Under occupational health and safety laws, employers have a duty to provide a safe workplace to their employees. Condoning physical abuse or bullying may violate those laws and result in charges. In Ontario, a new bill – Bill 168—introduced specific provisions regarding workplace violence and harassment. It will come into effect June 15. It will require policies and programs to prevent such behavior.

The federal government also has regulations that require federally regulated employers to have antiviolence policies. Violence for that purpose includes the concepts of bullying, teasing, abusive, or other aggressive behavior. And Quebec has a law giving employees a process to seek remedies for psychological harassment. (For more details on these laws, see a previous post by Alix Herber on this topic.)

Human rights laws also may apply. If the victims of such harassment feel that they have been targeted because they’re members of a protected minority, a costly human rights complaint and hearing could well result.

Moreover, as shown in a recent decision by the Ontario Court of Appeal in Piresferreira v. Ayotte and Bell Mobility, an employer and/or manager may be subject to lawsuits for such behavior. Damages resulting from a lawsuit could include:

  • damages for “constructive dismissal,” if the work situation has become untenable;
  • damages for mental suffering resulting from the abusive manner of dismissal;
  • damages for battery or assault;
  • damages for the intentional infliction of mental suffering.

If the conduct is severe enough the perpetrators and accomplices could even face criminal charges.

And these are just the legal issues. Employers will also, of course, be concerned about maintaining a productive and healthy work environment as well as the organization’s reputation.
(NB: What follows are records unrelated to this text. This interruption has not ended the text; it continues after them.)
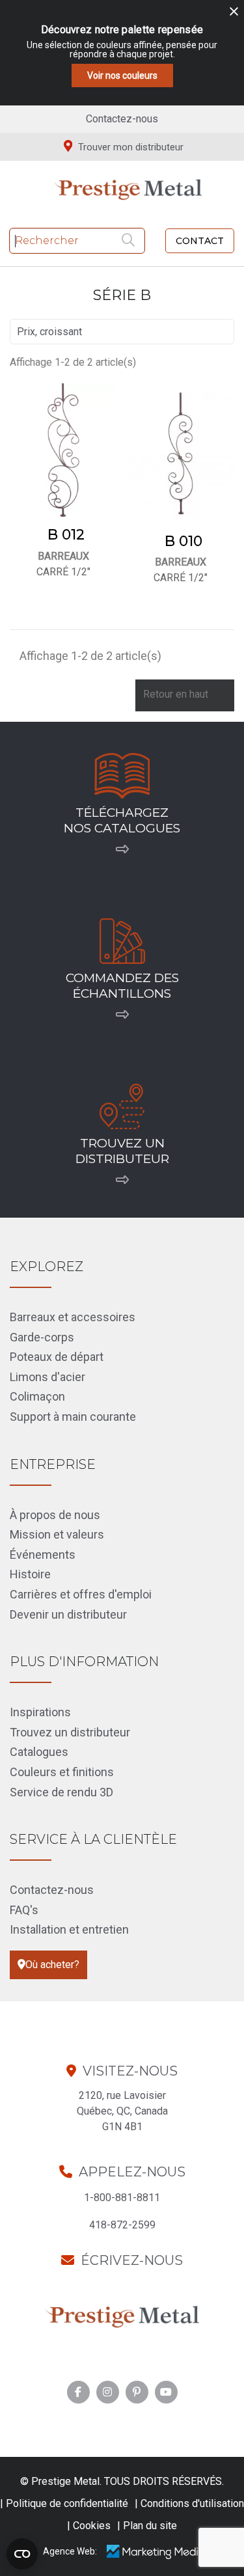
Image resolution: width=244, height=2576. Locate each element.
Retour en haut (184, 695)
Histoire (30, 1574)
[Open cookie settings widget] (22, 2553)
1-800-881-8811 (122, 2197)
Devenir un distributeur (68, 1614)
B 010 (183, 541)
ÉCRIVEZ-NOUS (132, 2260)
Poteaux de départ (56, 1356)
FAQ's (24, 1910)
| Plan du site (147, 2525)
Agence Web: (70, 2551)
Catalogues (39, 1752)
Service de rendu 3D (61, 1792)
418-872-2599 (122, 2225)
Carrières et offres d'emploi (81, 1594)
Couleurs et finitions (62, 1772)
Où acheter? (52, 1964)
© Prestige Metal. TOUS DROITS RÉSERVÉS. (122, 2481)
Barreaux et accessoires (72, 1317)
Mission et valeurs (57, 1534)
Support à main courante (73, 1416)
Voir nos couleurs (122, 75)
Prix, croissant (120, 331)
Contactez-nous (122, 119)
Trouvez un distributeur (70, 1732)
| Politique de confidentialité (64, 2503)
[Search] (130, 240)
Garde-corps (42, 1337)
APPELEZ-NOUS (132, 2172)
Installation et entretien (69, 1929)
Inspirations (40, 1712)
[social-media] (78, 2392)
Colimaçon (37, 1396)
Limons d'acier (47, 1377)
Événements (42, 1554)
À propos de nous (55, 1515)
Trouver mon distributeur (129, 147)
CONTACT (200, 241)
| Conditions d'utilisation (189, 2503)
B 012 (66, 534)
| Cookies (89, 2525)
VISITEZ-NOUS (130, 2071)
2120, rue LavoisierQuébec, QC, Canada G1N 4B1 (122, 2111)
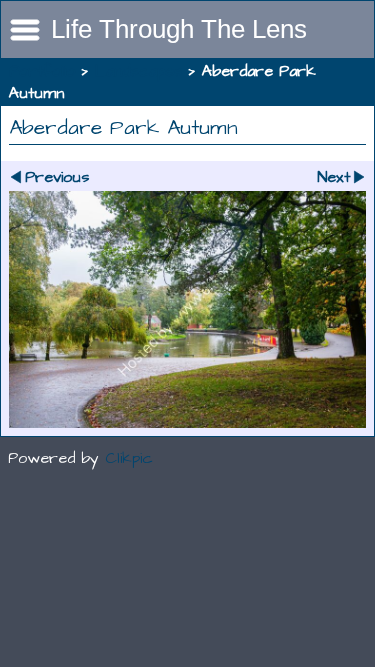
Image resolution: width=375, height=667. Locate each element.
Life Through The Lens (179, 29)
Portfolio (42, 71)
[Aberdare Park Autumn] (187, 309)
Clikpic (129, 458)
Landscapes (138, 71)
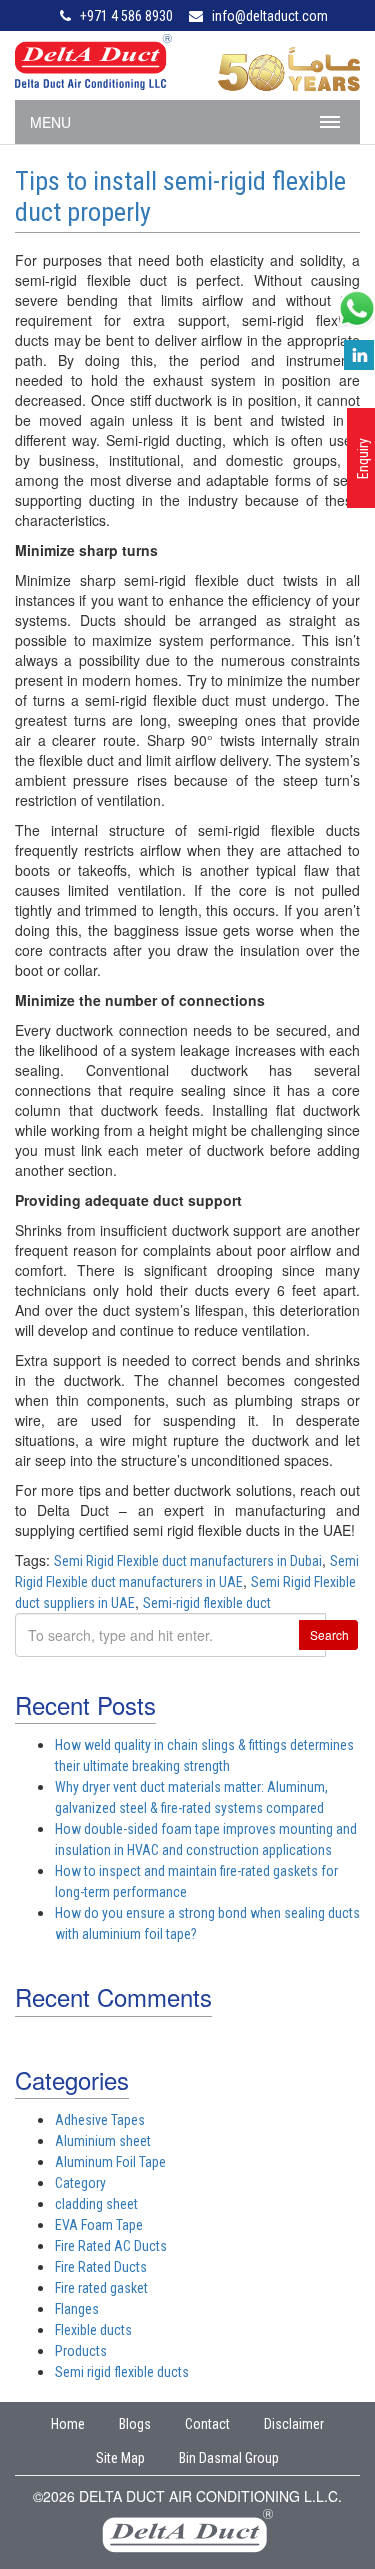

How can employers prevent and respond to these situations?
Well before any trouble starts, employers should have clear policies that speak to the organization’s firm stance against violence and harassment. (In Ontario and for federally regulated employers, these policies are now mandatory.) Such policies shouldn’t just be “on the shelf.” They should be brought to the attention of employees.

Training on what is and is not appropriate conduct in the workplace can be very helpful. The Mississauga case seems to prove that lots of people out there still “just don’t get it.” Be sure they do.

There should be a mechanism for employees to report inappropriate behavior. Encourage employees to use those mechanisms. Once you, as employer, become aware of any allegations of inappropriate behavior, investigate thoroughly. Get all sides of the story.

At the conclusion of the investigation, carefully consider what disciplinary and educational steps to take in light of the findings. Be prepared to hand out serious discipline against the perpetrators. And this must include any managers who condone such conduct.

The Mississauga case shows that an employer’s preventive measures against, and responses to, such incidents will significantly affect how third parties will assess your standards of acceptable workplace conduct.